Menurut teks sumber, kapan Yunarto Wijaya memprediksi perombakan kabinet bisa terjadi?

--- Teks Sumber ---

******************************

Dalam bidang perlindungan sosial, Jokowi tak menyebut secara lugas, namun masih ditemui banyak kendala distribusi bantuan sosial dan belum 100 persen tersalurkan. Padahal, seharusnya sekarang sudah beres.

Di sektor ekonomi, Jokowi mengamati, anggaran untuk stimulus bagi usaha mikro, kecil, dan menengah, dan usaha berskala besar, termasuk perbankan, belum terserap maksimal. Padahal, stimulus itu begitu penting untuk mencegah atau mengurangi risiko pemutusan hubungan kerja (PHK) secara besar-besaran. Jangan sampai stimulus itu diberikan, Presiden memperingatkan, setelah semuanya terlambat—gelombang PHK tak terbendung.

Meski menegur dengan keras dan terang-terangan mengaku jengkel, Jokowi tidak memberikan isyarat kapan Kepala Negara akan membongkar-pasang formasi kabinetnya. Jokowi hanya mempertegas tak akan ragu untuk membuat kebijakan-kebijakan extraordinary alias luar biasa, kapan pun dan di mana pun. Dia bertekad harus bekerja lebih keras dan akselerasi lebih kencang demi berpacu dengan situasi tak normal akibat pandemi Covid-19.

Sejumlah pengamat politik menganalisis pernyataan Jokowi itu sudah cukup jelas, dan sejauh ini nyaris tak pernah Kepala Negara mengisyaratkan merombak kabinet seterang-terangan itu. Bahkan, pengamat politik Yunarto Wijaya memprediksi perombakan kabinet bisa saja terjadi sebelum agenda pidato kenegaraan Jokowi pada 16 Agustus 2020. Dalam momen setiap 16 Agustus biasanya Jokowi menyampaikan pidato tentang APBN yang bertepatan dengan sidang tahunan MPR, DPR, dan DPD.

******************************

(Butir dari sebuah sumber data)
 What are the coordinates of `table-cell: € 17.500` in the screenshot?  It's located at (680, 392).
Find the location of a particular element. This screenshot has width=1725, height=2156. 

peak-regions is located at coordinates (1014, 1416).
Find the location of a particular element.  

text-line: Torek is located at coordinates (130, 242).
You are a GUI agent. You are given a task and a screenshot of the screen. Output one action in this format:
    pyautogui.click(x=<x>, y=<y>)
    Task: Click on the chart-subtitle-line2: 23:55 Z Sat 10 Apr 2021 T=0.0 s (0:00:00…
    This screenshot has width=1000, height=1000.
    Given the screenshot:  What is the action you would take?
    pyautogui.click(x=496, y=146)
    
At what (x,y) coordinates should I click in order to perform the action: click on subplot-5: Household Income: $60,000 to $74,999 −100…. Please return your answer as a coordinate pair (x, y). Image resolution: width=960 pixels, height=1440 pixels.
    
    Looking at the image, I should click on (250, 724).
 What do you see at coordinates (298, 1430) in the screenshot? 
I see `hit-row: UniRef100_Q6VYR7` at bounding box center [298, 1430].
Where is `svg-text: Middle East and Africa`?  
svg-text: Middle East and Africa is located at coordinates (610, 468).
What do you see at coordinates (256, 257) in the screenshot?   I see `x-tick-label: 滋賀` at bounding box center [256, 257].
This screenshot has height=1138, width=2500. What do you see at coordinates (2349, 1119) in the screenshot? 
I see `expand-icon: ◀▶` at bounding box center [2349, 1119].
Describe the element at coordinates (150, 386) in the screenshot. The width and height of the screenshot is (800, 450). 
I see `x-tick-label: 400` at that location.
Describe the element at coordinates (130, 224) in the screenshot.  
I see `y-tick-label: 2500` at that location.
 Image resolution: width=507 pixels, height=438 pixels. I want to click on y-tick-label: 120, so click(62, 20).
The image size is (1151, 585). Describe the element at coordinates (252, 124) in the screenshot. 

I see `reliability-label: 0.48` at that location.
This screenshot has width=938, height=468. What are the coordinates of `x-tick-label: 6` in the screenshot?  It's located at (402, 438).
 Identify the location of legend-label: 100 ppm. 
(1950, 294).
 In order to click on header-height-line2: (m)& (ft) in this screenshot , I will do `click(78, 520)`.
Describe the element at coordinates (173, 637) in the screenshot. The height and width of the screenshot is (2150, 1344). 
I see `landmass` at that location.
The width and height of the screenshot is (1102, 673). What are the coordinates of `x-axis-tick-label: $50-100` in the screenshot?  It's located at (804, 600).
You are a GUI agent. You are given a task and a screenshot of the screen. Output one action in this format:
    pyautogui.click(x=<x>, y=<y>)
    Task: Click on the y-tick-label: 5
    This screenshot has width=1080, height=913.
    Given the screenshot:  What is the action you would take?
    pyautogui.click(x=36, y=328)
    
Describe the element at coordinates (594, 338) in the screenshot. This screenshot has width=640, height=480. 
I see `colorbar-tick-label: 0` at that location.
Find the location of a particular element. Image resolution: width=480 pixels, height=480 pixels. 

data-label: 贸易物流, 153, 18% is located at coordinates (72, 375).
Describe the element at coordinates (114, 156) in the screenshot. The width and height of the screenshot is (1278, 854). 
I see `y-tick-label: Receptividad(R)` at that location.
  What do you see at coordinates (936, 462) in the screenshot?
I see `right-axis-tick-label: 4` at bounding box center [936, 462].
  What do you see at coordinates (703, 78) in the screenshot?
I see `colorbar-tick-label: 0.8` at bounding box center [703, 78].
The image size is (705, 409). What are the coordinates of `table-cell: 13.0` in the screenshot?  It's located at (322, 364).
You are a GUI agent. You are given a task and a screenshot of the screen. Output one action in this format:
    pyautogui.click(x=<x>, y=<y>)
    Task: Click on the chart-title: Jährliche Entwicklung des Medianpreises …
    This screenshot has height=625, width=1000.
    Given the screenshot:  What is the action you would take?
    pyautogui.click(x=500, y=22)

******************************

--- Jawaban Akhir ---
Sebelum agenda pidato kenegaraan Jokowi pada 16 Agustus 2020.